Terrorists have another weapon in their arsenal: A philosophy that allows them to kill.
"If you are a terrorist, people who do not believe as you do are the enemy," Hightower said. "You begin to dehumanize them. If you are the enemy, you do not have a value. And if you have no value, what I do to you is insignificant."
Terrorists choose targets for different reasons. In the case of convicted 1993 World Trade Center bomber Ramzi Yousef, it was the name of the twin towers and the capitalism they represented, Hightower said.

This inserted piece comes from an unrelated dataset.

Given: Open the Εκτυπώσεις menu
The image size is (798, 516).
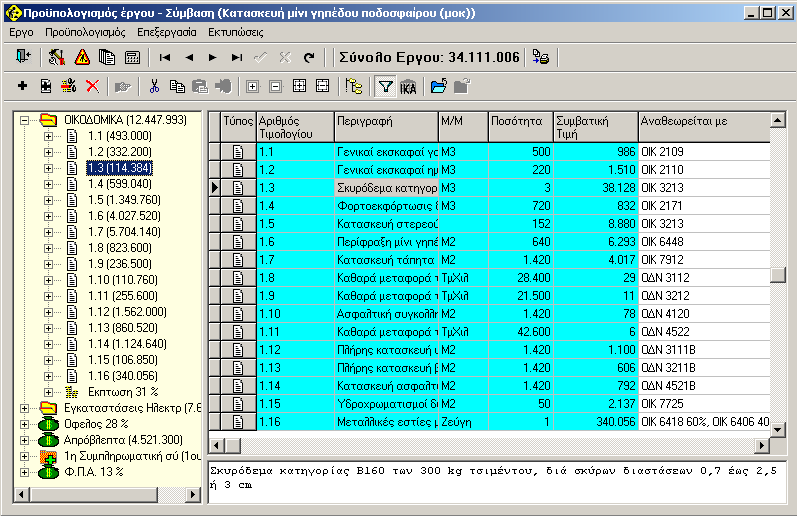Looking at the screenshot, I should (234, 32).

"Do you think the guys who flew those airplanes into the buildings had the same mentality?" he said. "Quite possibly, but they're not around to ask."
Many terrorists also want themselves or their cause to be recognized. For that, they rely on numerous tactics.
The most common have been assassinations, armed assaults, bombings, hijackings and hostage taking. Newer tactics include cyber terrorism, in which computers are manipulated to create havoc, and the contamination of agricultural goods and other products, Hightower said.
Potential mass-casualty bioterrorism is a cause for concern, Hightower said, but it would be difficult to carry out because of factors such as the danger of handling deadly pathogens and uncontrollable conditions such as weather.
"It's not as easy as you think," he said. "Pathogens don't do well outside the human body. They don't do well in sunlight."
Another lecturer told conference participants that federal agencies stand ready to assist local governments in attacks involving chemicals. But James Holler, emergency response chief for the federal Agency for Toxic Substances and Disease Registry in Atlanta, said the Sept. 11 attacks in New York City exposed problems that occur when there is a lack of coordination among government agencies.
"Not to take anything away from New York, but it was fragmented in the first couple weeks in terms of who was in charge," Holler said. "The Environmental Protection Agency did not take a proactive approach. There were 10 environmental agencies calculating data and passing it on to New York, and New York got swamped."